Ketika pada akhir abad ke-7 Dapunta Hyang Sri Jayanasa berhasil menduduki kawasan selat Malaka bersama puluhan ribu pasukannya, sejak saat itu Sriwajaya menancapkan tonggak sejarah sebagai thalassocracy atau kerajaan maritim yang dalam beberapa ratus tahun selanjutnya menjadi penguasa jalur pelayaran di selat Malaka.
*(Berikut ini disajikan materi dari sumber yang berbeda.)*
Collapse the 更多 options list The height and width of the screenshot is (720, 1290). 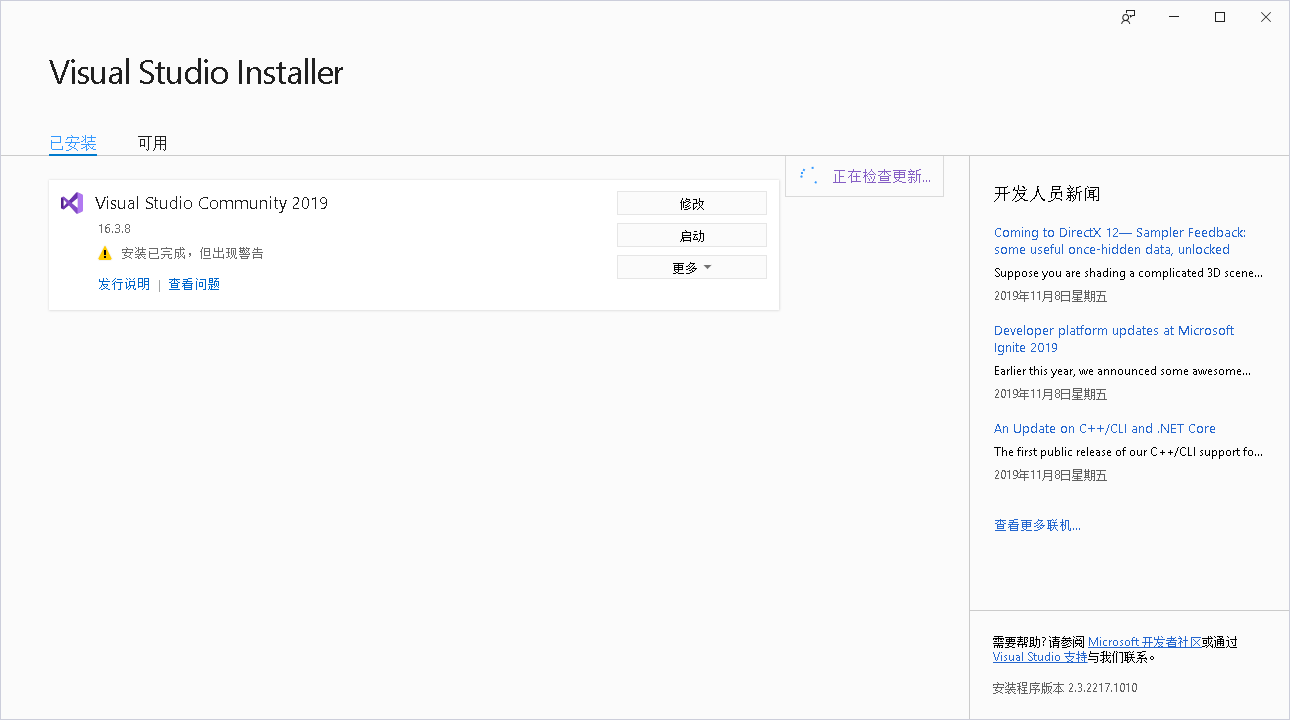[x=691, y=267]
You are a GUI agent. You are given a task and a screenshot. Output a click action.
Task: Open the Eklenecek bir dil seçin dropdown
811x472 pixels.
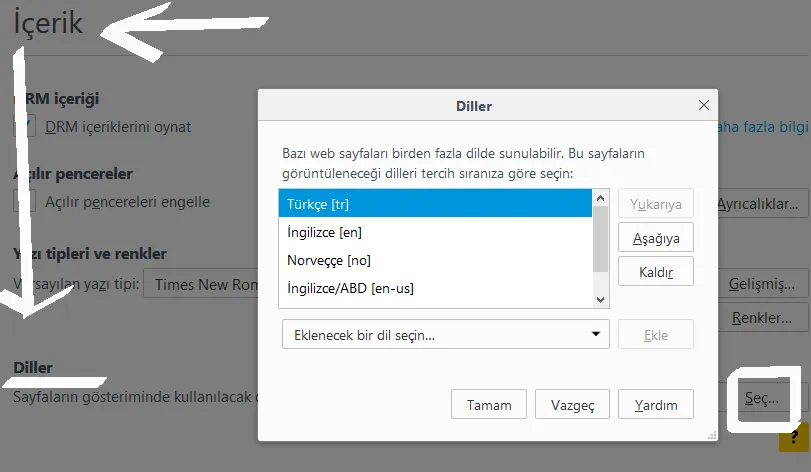(445, 335)
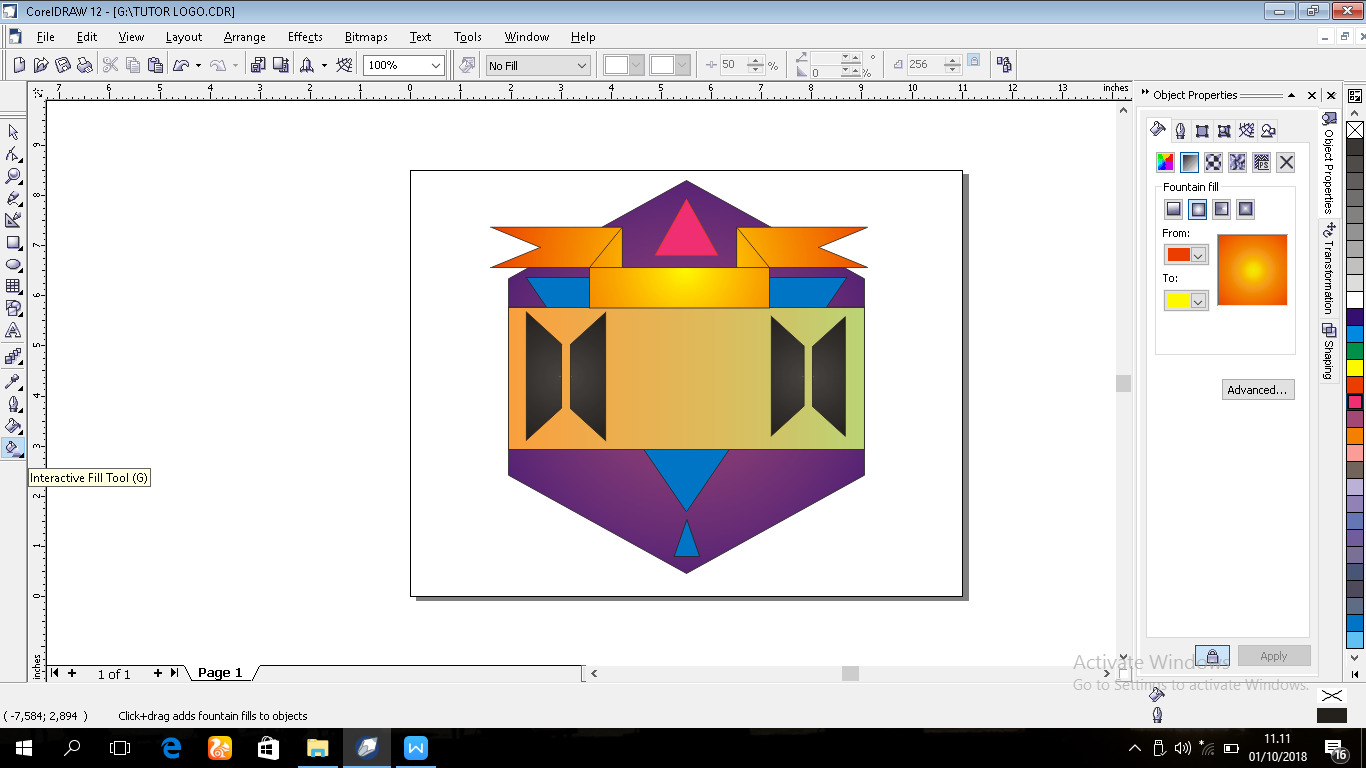The image size is (1366, 768).
Task: Click the Page 1 tab at the bottom
Action: point(219,673)
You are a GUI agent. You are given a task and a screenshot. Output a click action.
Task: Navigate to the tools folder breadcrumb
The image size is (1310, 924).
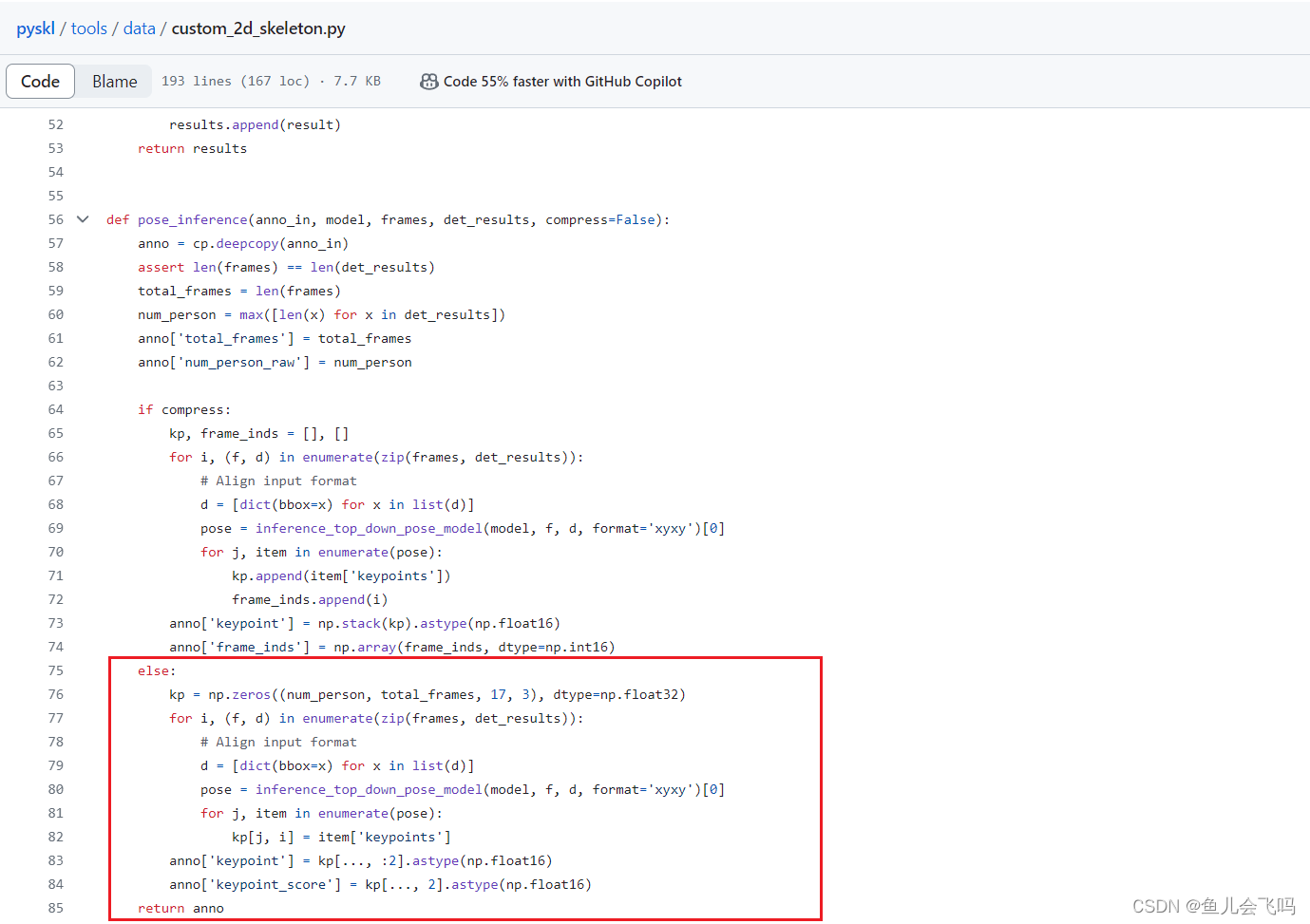coord(88,28)
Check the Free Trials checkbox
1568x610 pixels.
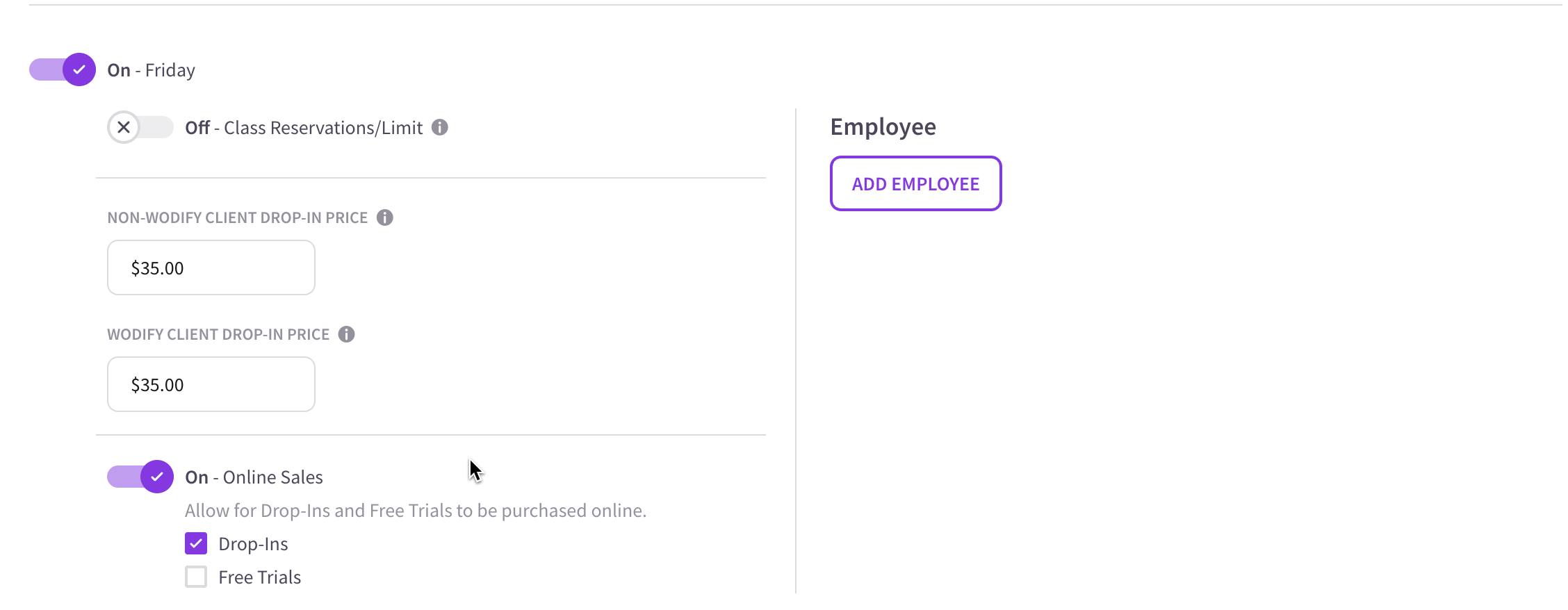click(196, 577)
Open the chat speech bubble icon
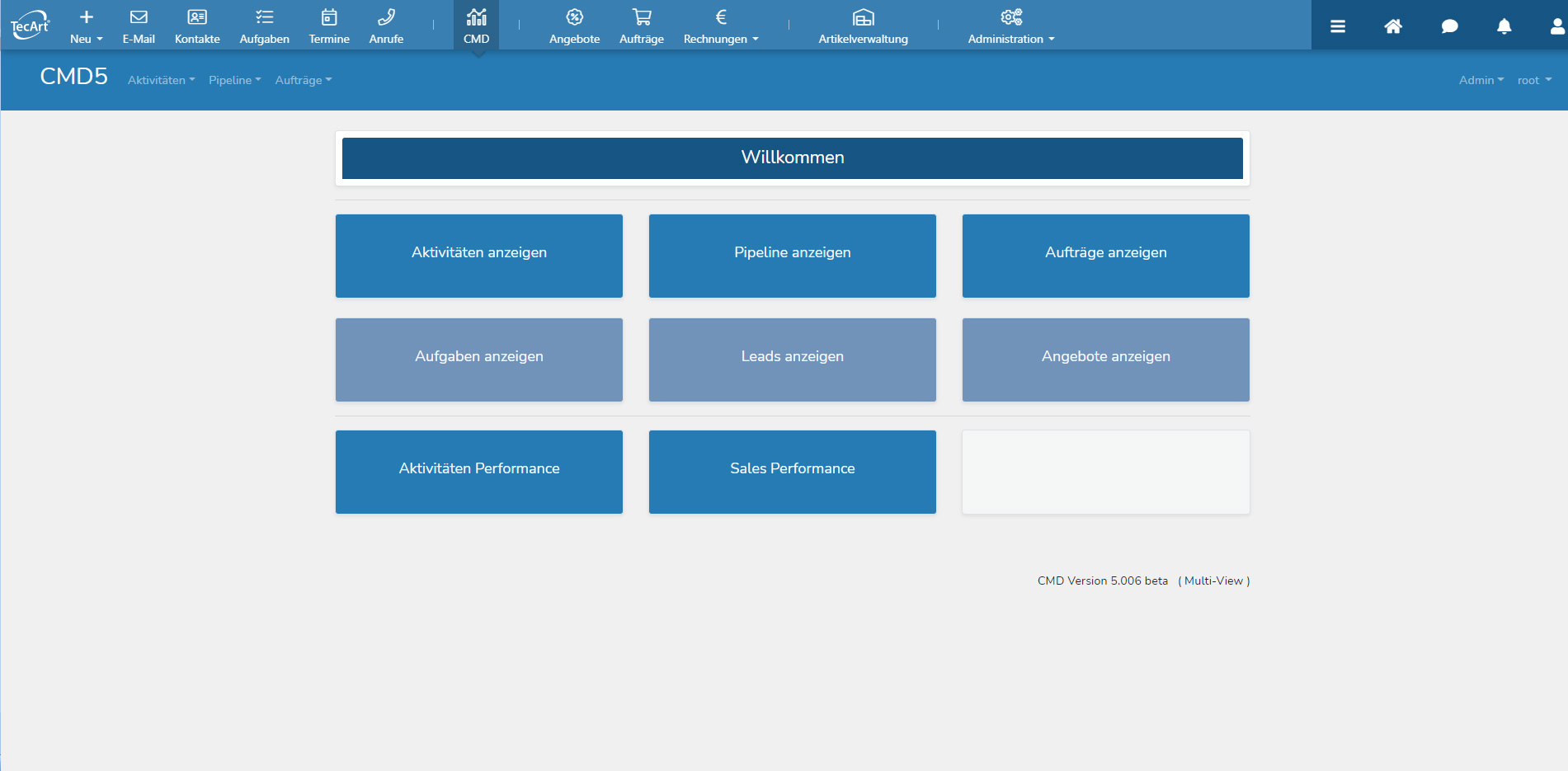 pos(1449,26)
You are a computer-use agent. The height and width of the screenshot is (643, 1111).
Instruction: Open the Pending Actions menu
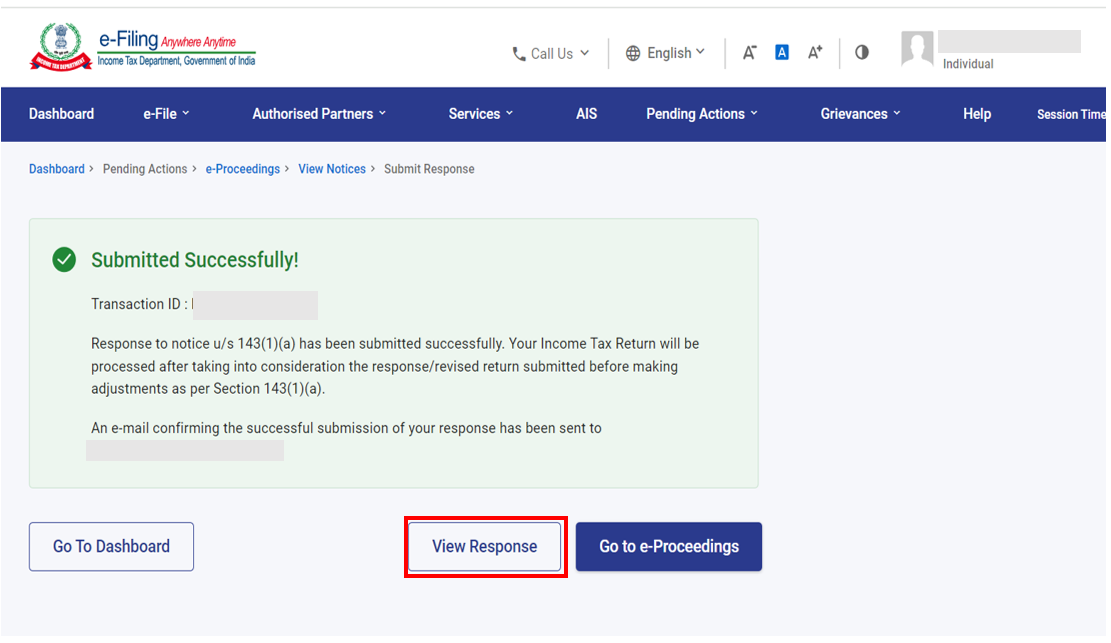click(702, 114)
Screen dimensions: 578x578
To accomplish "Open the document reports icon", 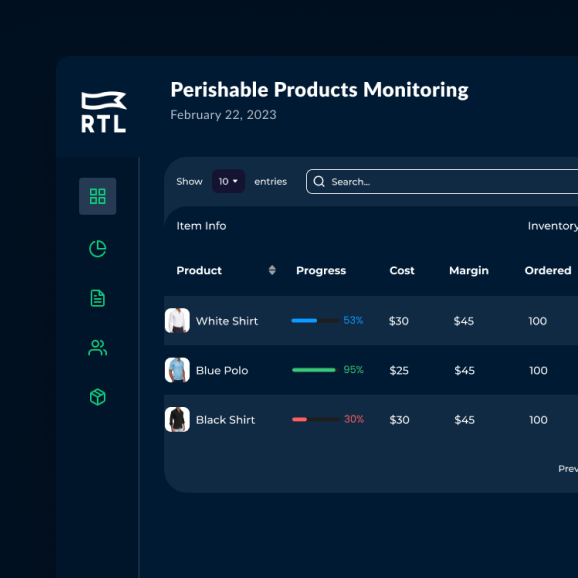I will pos(98,298).
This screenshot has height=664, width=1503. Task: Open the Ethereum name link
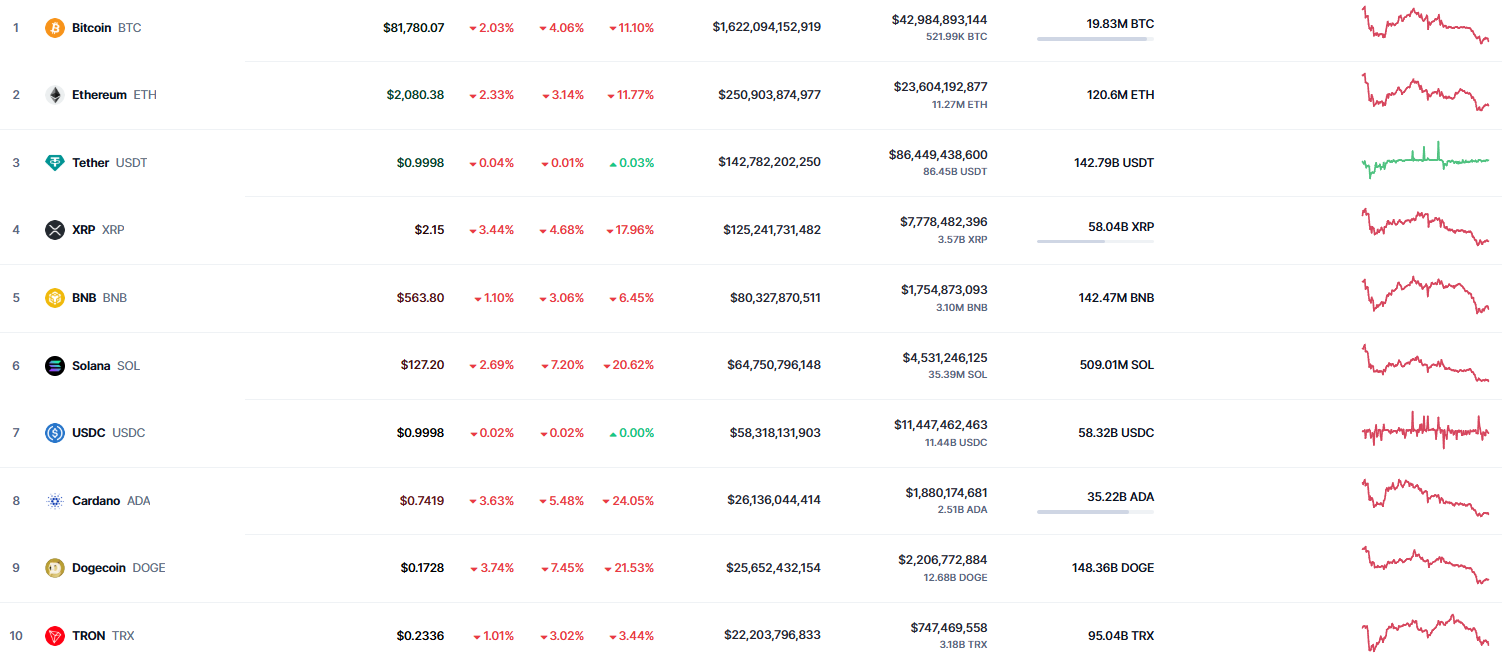click(x=99, y=95)
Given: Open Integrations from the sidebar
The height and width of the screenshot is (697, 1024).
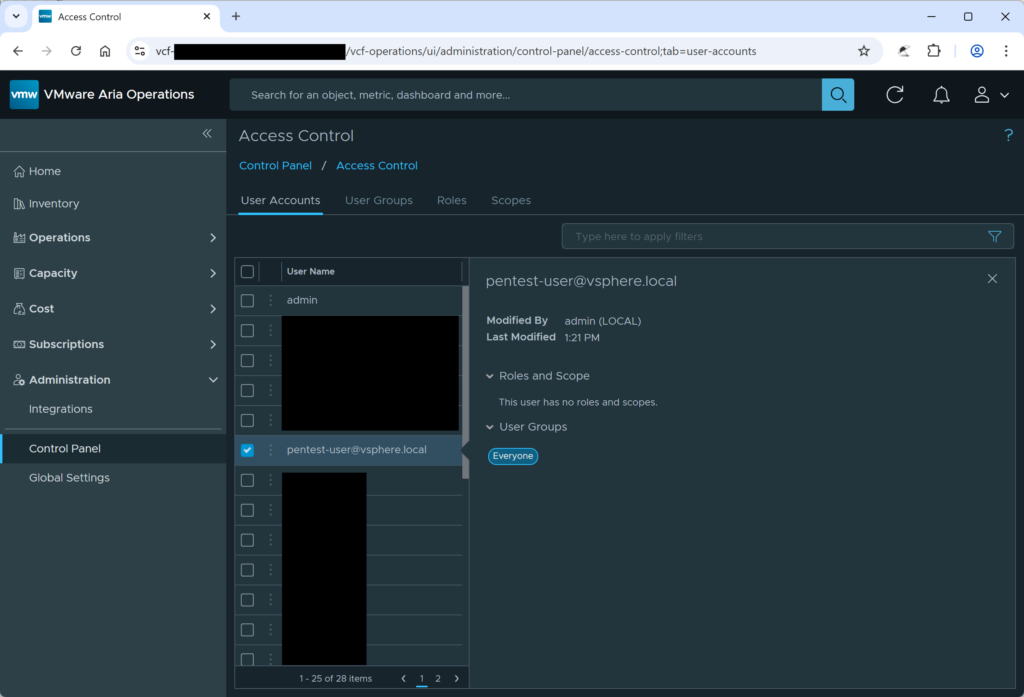Looking at the screenshot, I should [x=61, y=408].
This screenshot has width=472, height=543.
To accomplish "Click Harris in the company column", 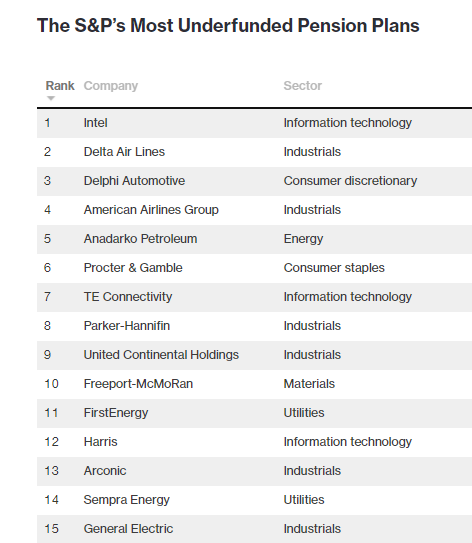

Visi pahlawan keluarga Sailendra tersebut terbukti berhasil. Karena dengan menguasai jalur pelayaran selat malaka, Sriwijaya tidak saja dapat menarik pajak dari kapal-kapal yang melintasi di perairan tersebut, tapi juga menjadikan Sriwijaya memiliki kota pelabuhan yang dalam perkembangan selanjutnya amat ramai disinggahi para pedagang dari berbagai belahan dunia.
Visi Dapunta Hyang pada saat itu memang jelas tidak sekadar mengincar perolehan pajak dari kapal-kapal yang melintasi selat Malaka, tetapi juga ingin membangun sebuah kota pelabuhan tempat bertemunya berbagai saudagar yang berasal dari Persia, Arab, India, Tiongkok, dan wilayah-wilayah lainnya.
Dan visi itu memang terbukti berhasil. Bahkan dalam perjalanannya, kota Pelabuhan Sriwijaya tidak saja menjadi kota perdagangan tetapi juga terkenal sebagai pusat pendidikan agama Buddha terbesar di dunia pada saat itu.
Ada banyak tokoh besar pendeta Buddha yang terekam dalam litetur pernah belajar beberapa tahun di Sriwijaya. Misalnya, I Tsing pendeta Buddha tercatat pernah menetap di Sriwijaya di kisaran tahun 685-689 kemudian dilanjutkan pada 689-695.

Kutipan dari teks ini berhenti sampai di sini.